あなたの彼が、もっと強いコロンを要求するというのは、どういう了見なのかわかりませんね。ボクにいわせると、あなたに対する愛撫で、結構手を抜いてるとしか思えません。
それでも、というんでしたら「アトマイザー」を使って、洋服の裏あたりにつけるといいでしょう。皮膚にはなるべくジカにはつけないほうがいいんじゃないですかね。洋服でも、なるべく白系統のものにはつけないほうがいいです。体にジカにつけると、日本の化粧品のなかには、カブレちゃったりする例も報告を受けていますから、避けたほうがいいと思います。

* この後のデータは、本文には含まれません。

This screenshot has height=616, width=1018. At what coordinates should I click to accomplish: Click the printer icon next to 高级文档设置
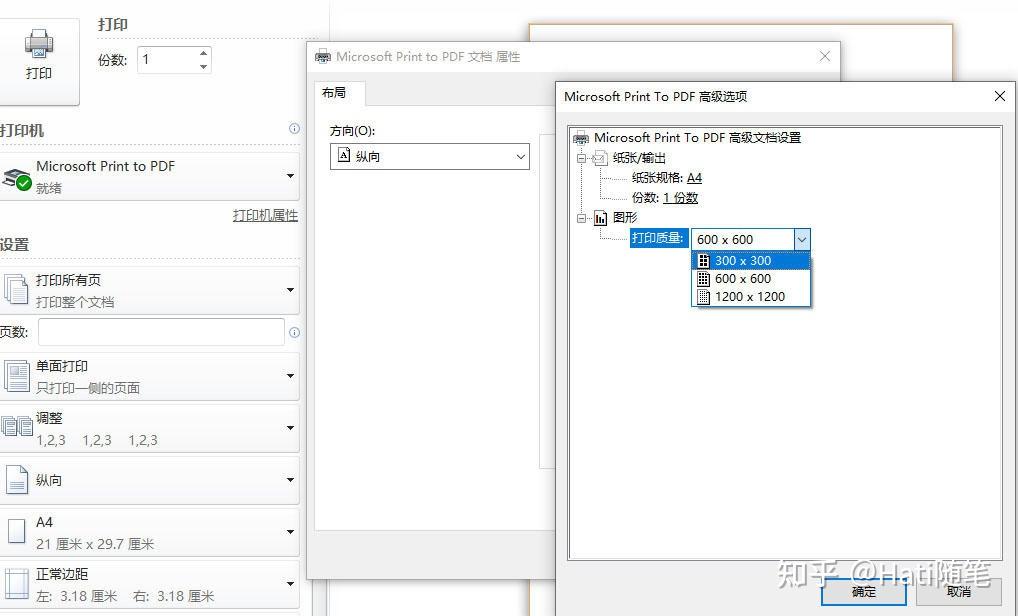tap(581, 138)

また、お母さんが変な顔をするということですが、これは、
「友だちもみんなつけてるのよ」
とでもいって納得させるのがいいんじゃないでしょうか。変に隠そうとするのはよくないと思いますよ。
それでも納得しそうにない場合は、少々時間がかかりますが、持久戦法もありますね。
毎日毎日、努力して、あなたは「フライドチキン」ばかりを食べ続けます。こう脂っこいものばかりを食べていれば、イヤでも体臭が強くなりますから、あなたのお母さんは、あなたの洗濯物を洗うときに、
「ウチの娘は、戦後生まれの戦後育ちだけあって、体臭が強いコになってしまった。だから強い香水をつけるしかないんだわ」
と思って、納得してくれる日がくるかもしれません。